◆ **Data records**:
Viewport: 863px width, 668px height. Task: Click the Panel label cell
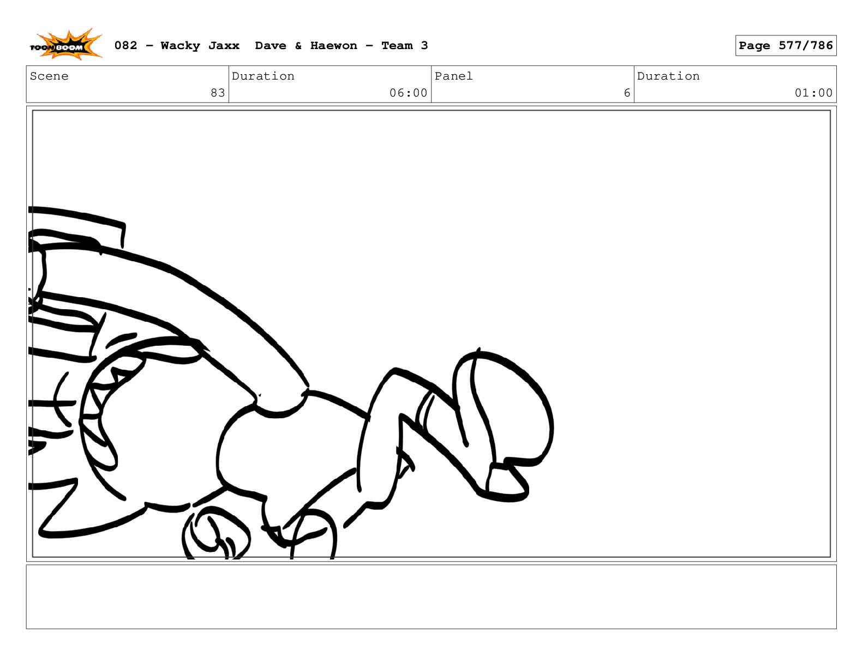(453, 76)
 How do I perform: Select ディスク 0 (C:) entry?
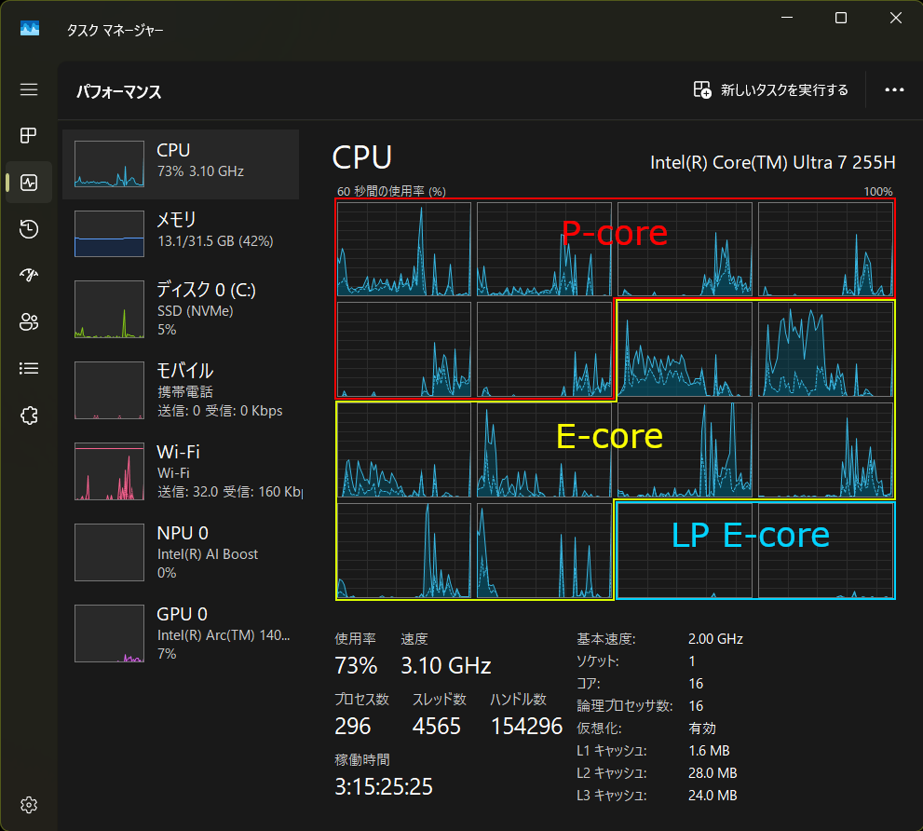pos(181,308)
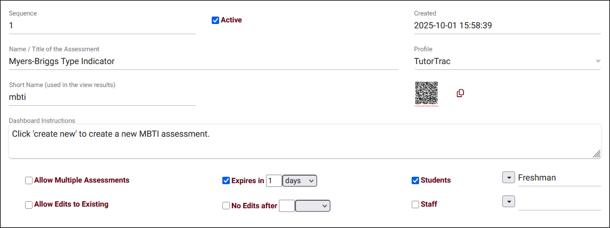Check the No Edits after checkbox

[x=226, y=206]
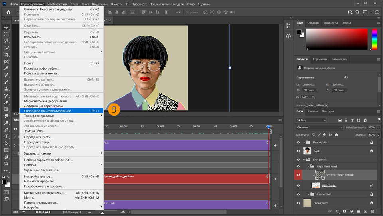Click the layer styles fx icon

click(x=337, y=211)
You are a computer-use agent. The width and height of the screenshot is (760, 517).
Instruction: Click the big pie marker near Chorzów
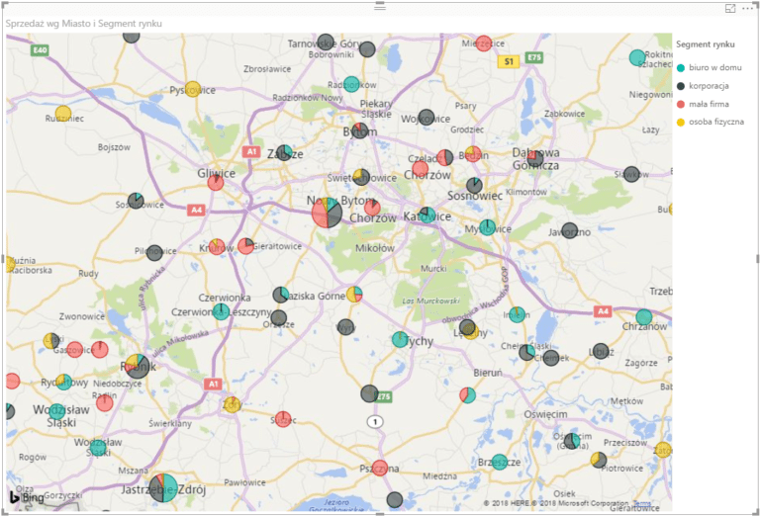coord(327,212)
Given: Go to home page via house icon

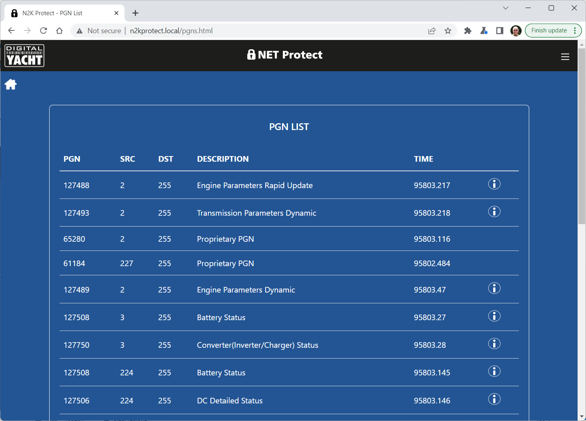Looking at the screenshot, I should [x=11, y=84].
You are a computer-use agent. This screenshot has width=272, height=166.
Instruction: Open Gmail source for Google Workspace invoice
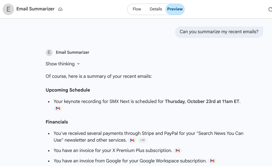[x=212, y=161]

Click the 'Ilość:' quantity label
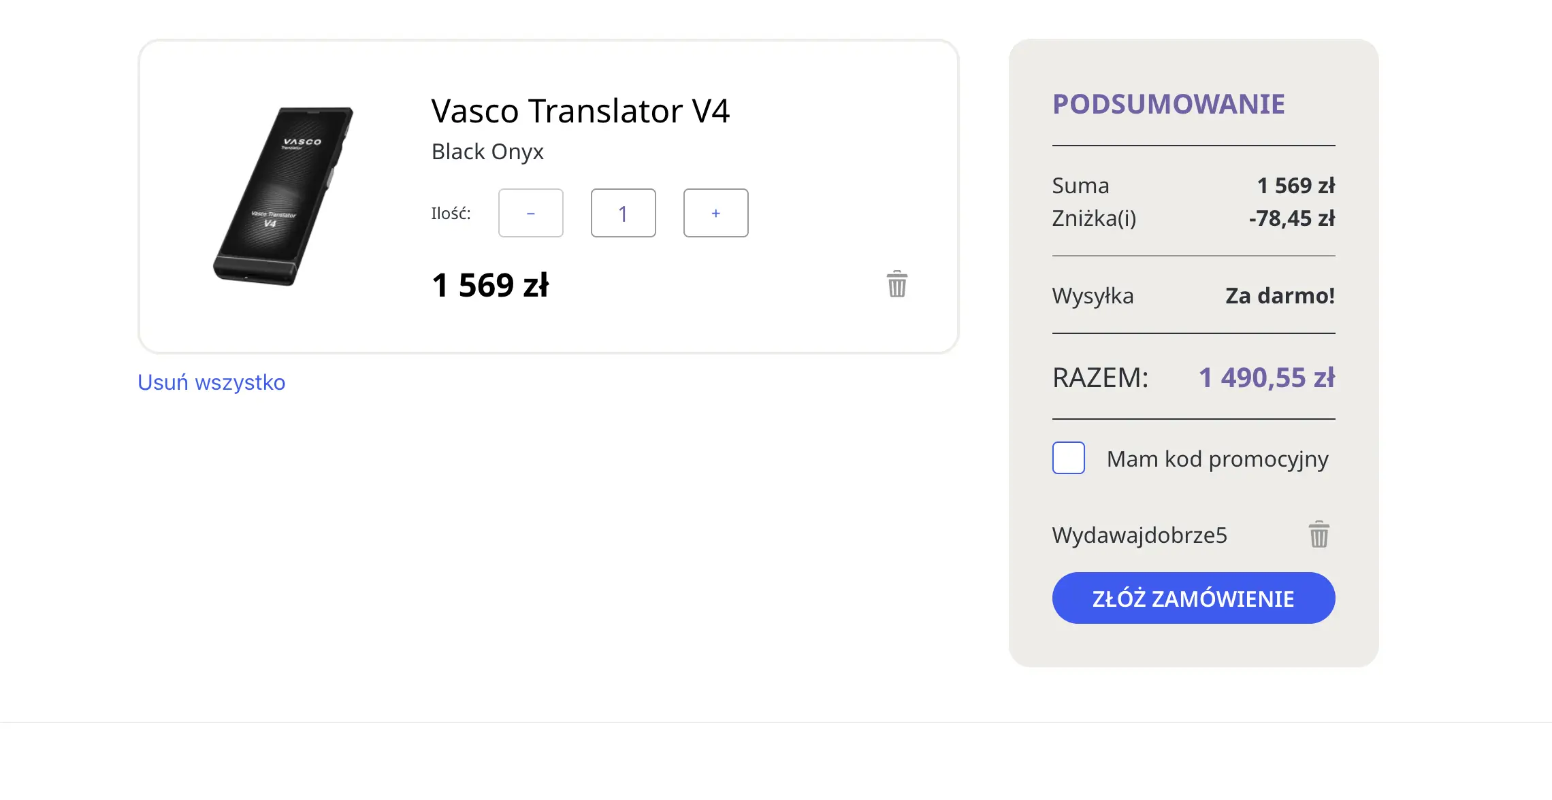(x=451, y=214)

◆ **Instructions to follow**:
Needed here is only the span from the line with "Instruction: Open Gmail" through the last line of the entries, copied exactly with both ends and without pictures.

◆ **Answer space**:
Instruction: Open Gmail source for Google Workspace invoice
[x=212, y=161]

Click the 'Ilość:' quantity label
(x=451, y=214)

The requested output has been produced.